Records for this exercise:
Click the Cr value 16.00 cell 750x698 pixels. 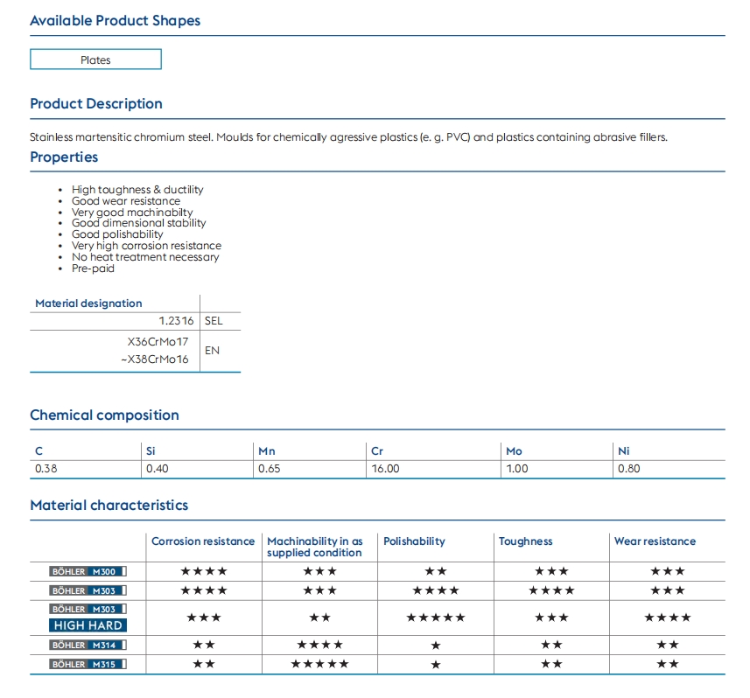pyautogui.click(x=385, y=469)
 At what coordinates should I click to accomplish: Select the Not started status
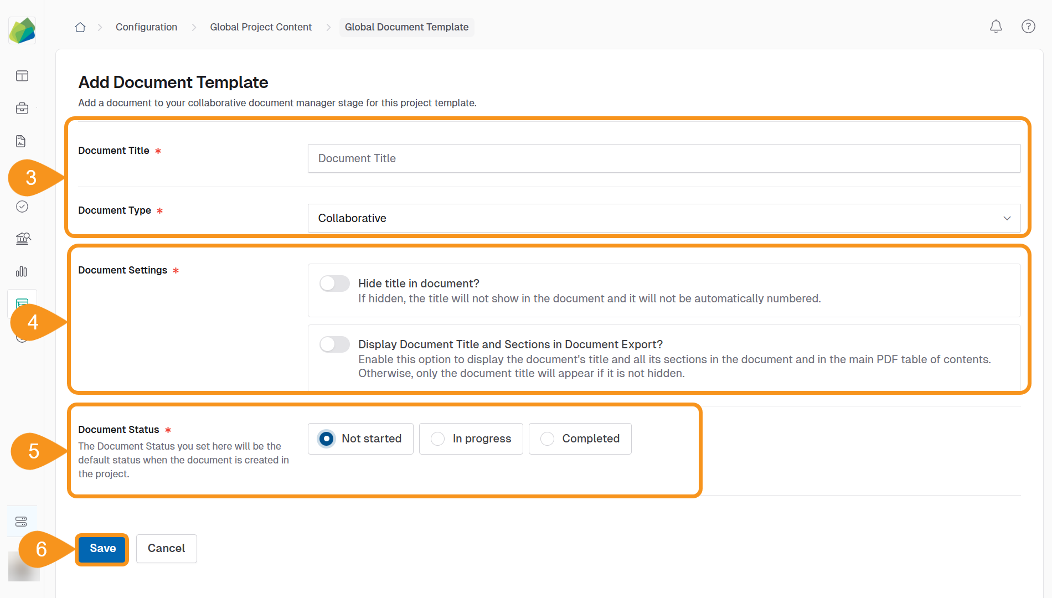pyautogui.click(x=327, y=439)
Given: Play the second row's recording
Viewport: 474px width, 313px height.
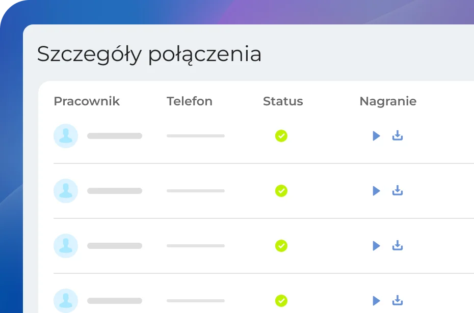Looking at the screenshot, I should click(x=376, y=191).
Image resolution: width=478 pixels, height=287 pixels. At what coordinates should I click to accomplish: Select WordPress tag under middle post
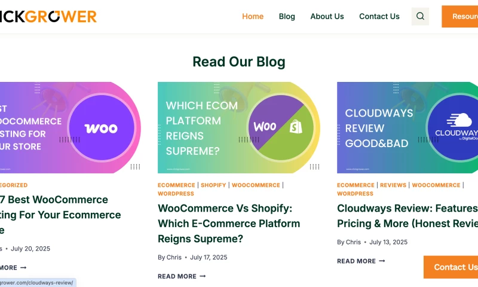click(x=176, y=194)
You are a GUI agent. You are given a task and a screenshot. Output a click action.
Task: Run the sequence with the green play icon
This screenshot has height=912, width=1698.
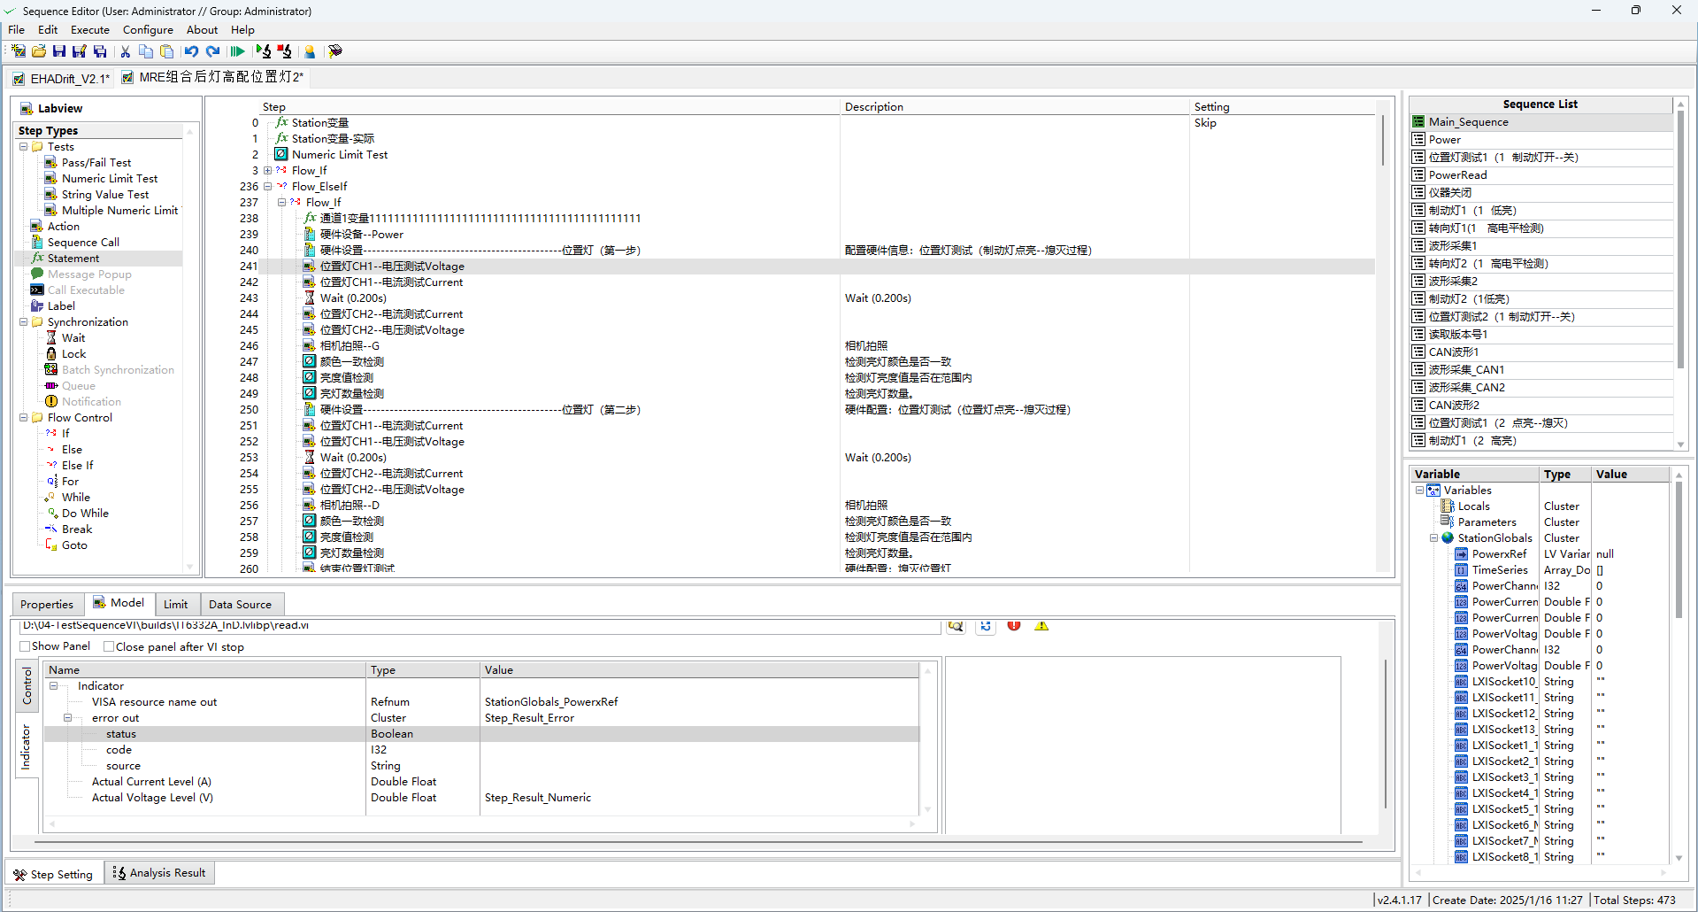click(237, 51)
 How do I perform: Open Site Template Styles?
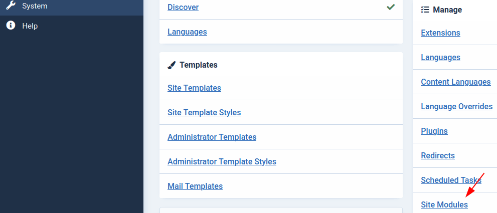point(204,112)
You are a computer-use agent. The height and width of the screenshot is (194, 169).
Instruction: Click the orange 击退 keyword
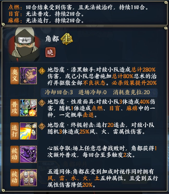tap(88, 115)
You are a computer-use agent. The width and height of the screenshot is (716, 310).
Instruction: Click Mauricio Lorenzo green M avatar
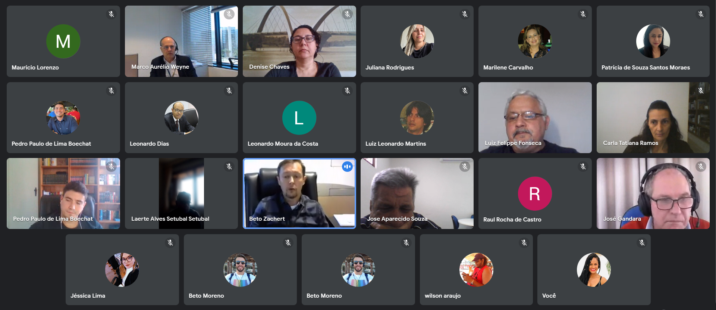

Request:
Can you copy the lines of the items above word for word, starting at the line containing "Given: Play the second row's recording" and ending at the line containing "tap(88, 115)", with the pictures left out?

Expected answer:
Given: Play the second row's recording
Viewport: 474px width, 313px height.
Looking at the screenshot, I should click(x=376, y=191).
Image resolution: width=478 pixels, height=287 pixels. At what coordinates should I click to accomplish: Select WordPress tag under middle post
click(x=176, y=194)
You are a GUI agent. You are given a task and a screenshot. Output a click action.
Task: Run the sequence with the green play icon
This screenshot has height=912, width=1698.
click(237, 51)
 How do I perform: Open Site Template Styles?
point(204,112)
You are a computer-use agent. The height and width of the screenshot is (194, 169).
Instruction: Click the orange 击退 keyword
tap(88, 115)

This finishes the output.